__Task details__.
Find the word "Given" in the data below and copy each line that holds it.

__Source data__.
==========
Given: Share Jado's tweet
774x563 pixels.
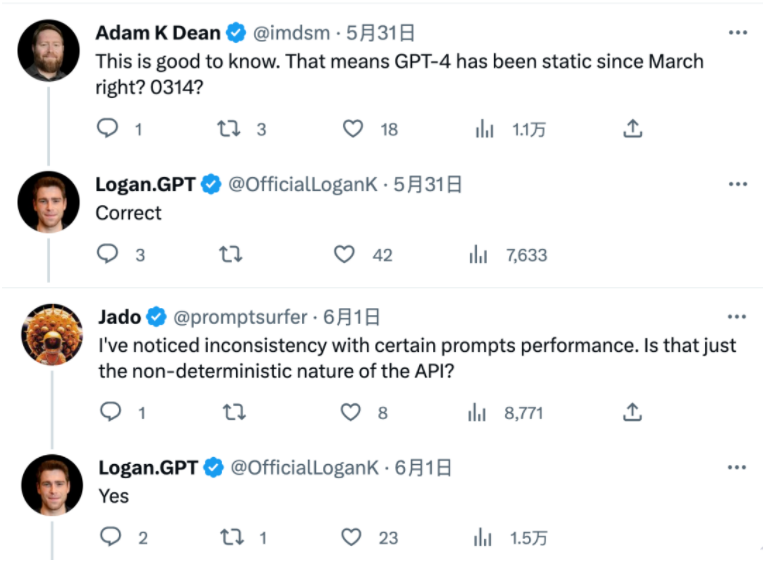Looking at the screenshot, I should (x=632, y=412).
==========
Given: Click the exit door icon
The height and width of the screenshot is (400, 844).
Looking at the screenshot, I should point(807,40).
==========
__Solution to the problem__.
Given: Share Jado's tweet
Given: Click the exit door icon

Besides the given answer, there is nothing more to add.